= TAREFAS DO EXERCÍCIO =
1: Diga se cada afirmação concorda com o trecho do documento, respondendo sim ou não e citando as palavras do texto que decidem: (a) há quem veja as produções da periferia pelo olhar do assistencialismo; (b) o texto legal reconhece Grupos e Coletivos Culturais sem personalidade jurídica; (c) segundo o trecho, a sociedade deve se ajustar ao Direito.
2: No trecho do documento, quais entes despersonalizados aparecem como reconhecidos pelo Direito há muito mais tempo?
3: Liste tudo o que, conforme o trecho do documento, a cultura da periferia detém e que reinventa o país a cada momento.

Não raro, entre jogos, debates e discussões, lutamos por leis que, depois de aprovadas, não são implementadas. Em se tratando da cultura da periferia, uma das beneficiárias do novo marco legal, isso pode se tornar uma arena de disputa que não vê essa cultura como detentora de práticas, tecnologias e saberes que reinventam um país a cada momento. Ou, se vê, enxerga essas produções com as lentes do assistencialismo, deixando de lado sua importância estética e política.
Das práticas, tecnologias e saberes da periferia incorporados ao texto legal, é de se comemorar o reconhecimento de Grupos e Coletivos Culturais despersonalizados juridicamente. Apesar da existência de outros entes despersonalizados que atuam no mundo real e são reconhecidos pelo Direito há muito mais tempo, como o espólio e o condomínio, e apesar da existência de alguns programas de fomento para coletivos culturais em governos subnacionais, como os do município de São Paulo, a existência de uma norma geral, de alcance em todo o país, que reconheça essa inovadora forma de organização, certamente trará maior segurança jurídica para a Administração Pública e agentes culturais. Afinal, cabe ao Direito se ajustar às práticas da sociedade, e não o inverso.

= DADOS GUARDADOS =

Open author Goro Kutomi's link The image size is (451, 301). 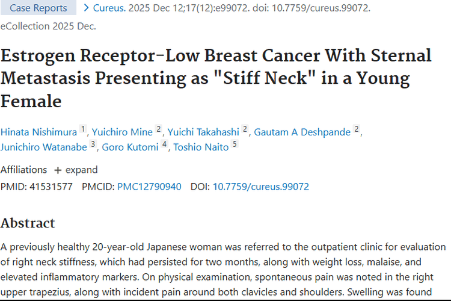[x=129, y=147]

= EXERCÍCIO RESOLVIDO =
1:
(a) Sim: "enxerga essas produções com as lentes do assistencialismo".
(b) Sim: "o reconhecimento de Grupos e Coletivos Culturais despersonalizados juridicamente".
(c) Não: "cabe ao Direito se ajustar às práticas da sociedade, e não o inverso".

2: O espólio e o condomínio.

3: Práticas, tecnologias e saberes.